Eleven crew members were killed as a result, 17 severely injured and all mentally scarred from the horrific ordeal. The effects on the surrounding environment were equally catastrophic, with an estimated 3.19 million barrels of oil spilled into the Gulf.


Accidents such as these are devastating and highlight the need for safety improvements. The Gulf oil spill triggered a massive investigation into oil rig safety culture, with a number of reforms made to tighten requirements of building structures, workplace safety and company liability.

Each accident is a lesson, but the learning process can be slow. Progress has been impeded by this reactive, rather than proactive approach to safety. Well thought-out measures must be taken to prevent accidents from occurring, rather than trying to minimise their impact afterwards. Thinking about safety in a preventative way will undoubtably reduce accidents and save more lives, and this is where automation can step in to help.


In recent years, robotics have helped to transform the oil rig safety. In an industry first, 2018 saw a robot sent out to an offshore oil rig in the North Sea, where it carried out visual inspections and detected gas leaks.

Less than a year later, the first fully automated offshore oil and gas platform began operation. The facility is completely unmanned with no human facilities and runs almost entirely using remote control, only needing one or two maintenance visits a year. Other developments include robots that can stay permanently underwater to carry out complex inspection and maintenance tasks.

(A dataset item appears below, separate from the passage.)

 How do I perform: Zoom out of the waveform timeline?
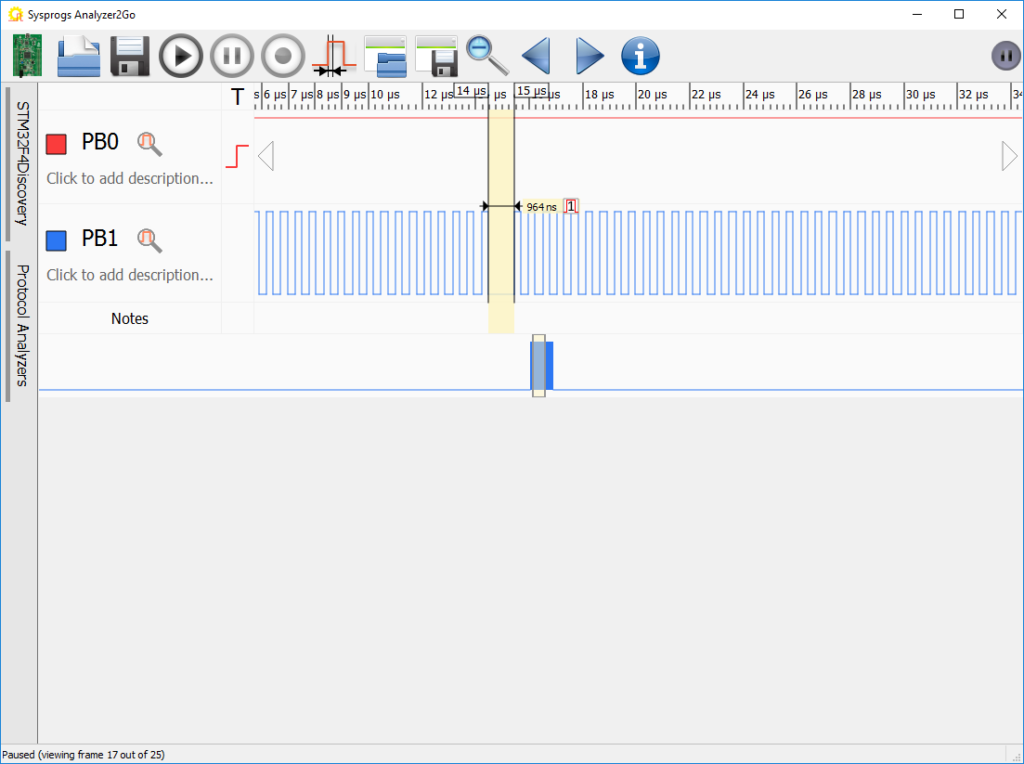coord(487,55)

While offshore robots are largely independent, human operators still keep a watchful eye on land. Operators can control the robots’ actions, prevent errors and predict what could go wrong. If a robot breaks down, it could severely disrupt the entire process and place the safety of the entire rig in jeopardy. Therefore, it is important to continuously monitor robots to forecast faults before they occur.

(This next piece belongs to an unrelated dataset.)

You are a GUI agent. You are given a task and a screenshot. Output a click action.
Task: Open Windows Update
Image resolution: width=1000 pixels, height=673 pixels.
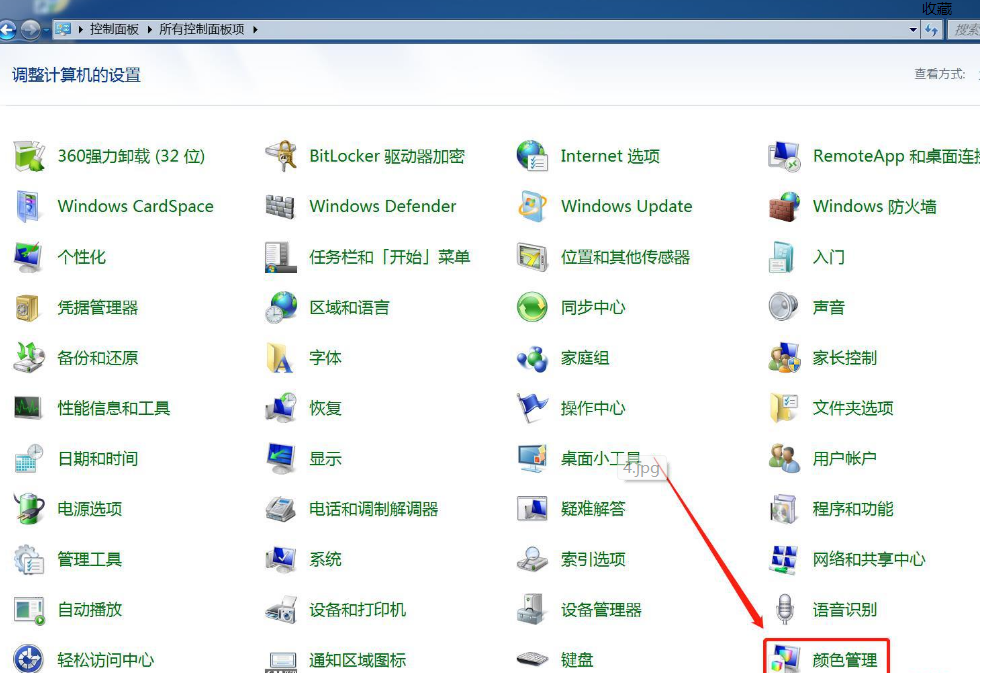[626, 206]
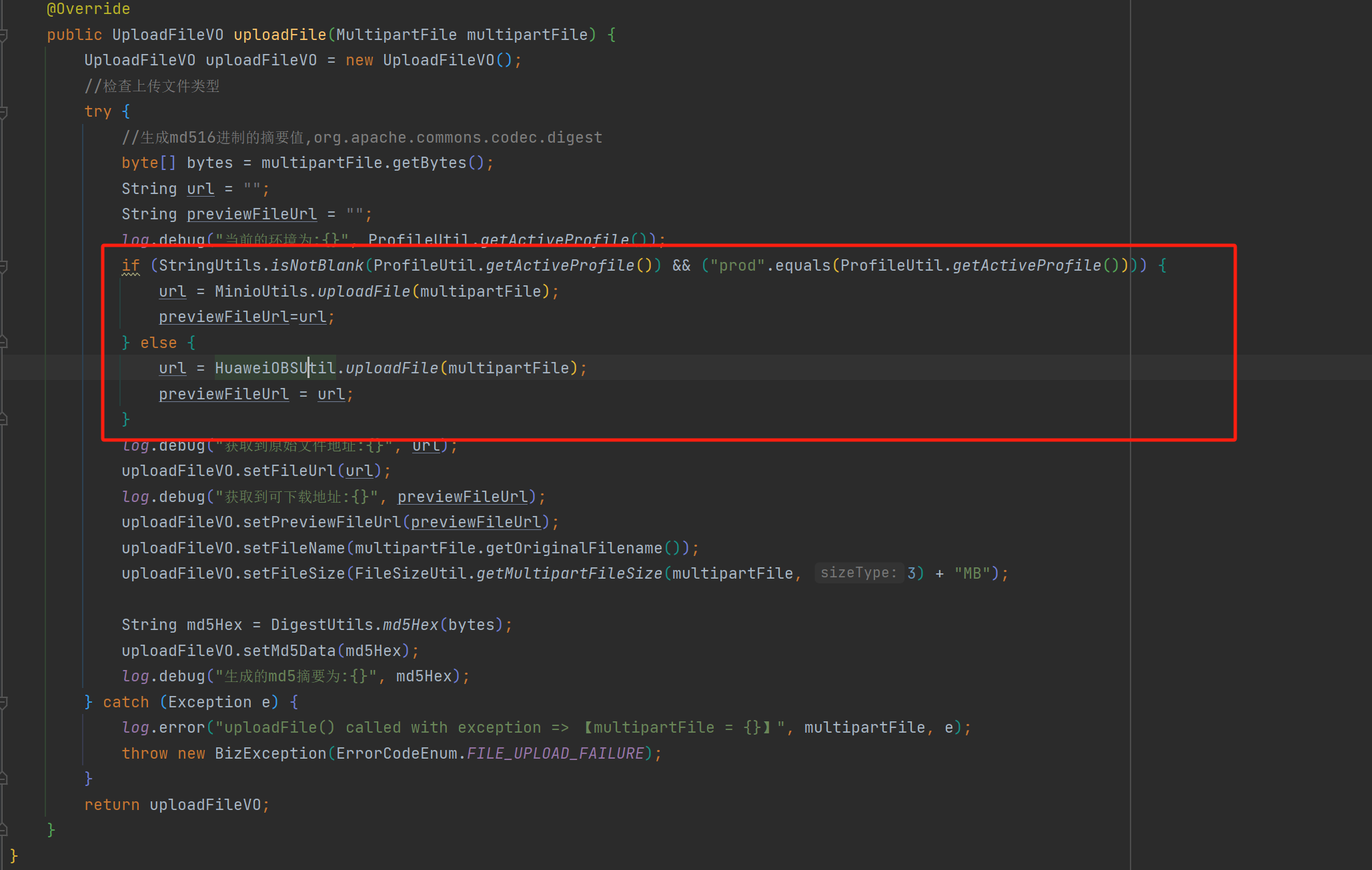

Effective predictive maintenance can help reduce the risk of breakdown, which can be carried out by placing a network of sensors onto offshore automation and monitoring health and productivity via a programmable logic controller (PLC). Having replacement parts ready for quick dispatch plays a vital role in this maintenance strategy, which is why it’s important to have a relationship with an industrial parts supplier.

However, with the development of robots progressing rapidly, some replacement parts may no longer be manufactured. Replacing an entire robot when a part becomes faulty is neither cost nor time effective. EU Automation supplies new, reconditioned and obsolete industrial parts, meaning a solution can be found for any situation. Additionally, many items can be shipped within 24 hours, meaning minimal disruption is caused to the oil rig.

While deploying robots to offshore locations helps reduce the risk of deadly malfunctions, having a set of human eyes on the oil rig’s activity is just as crucial. Closely monitoring offshore automation and being prepared for its potential breakdown will help keep the liquid gold from spilling anywhere is shouldn’t, while maximising productivity.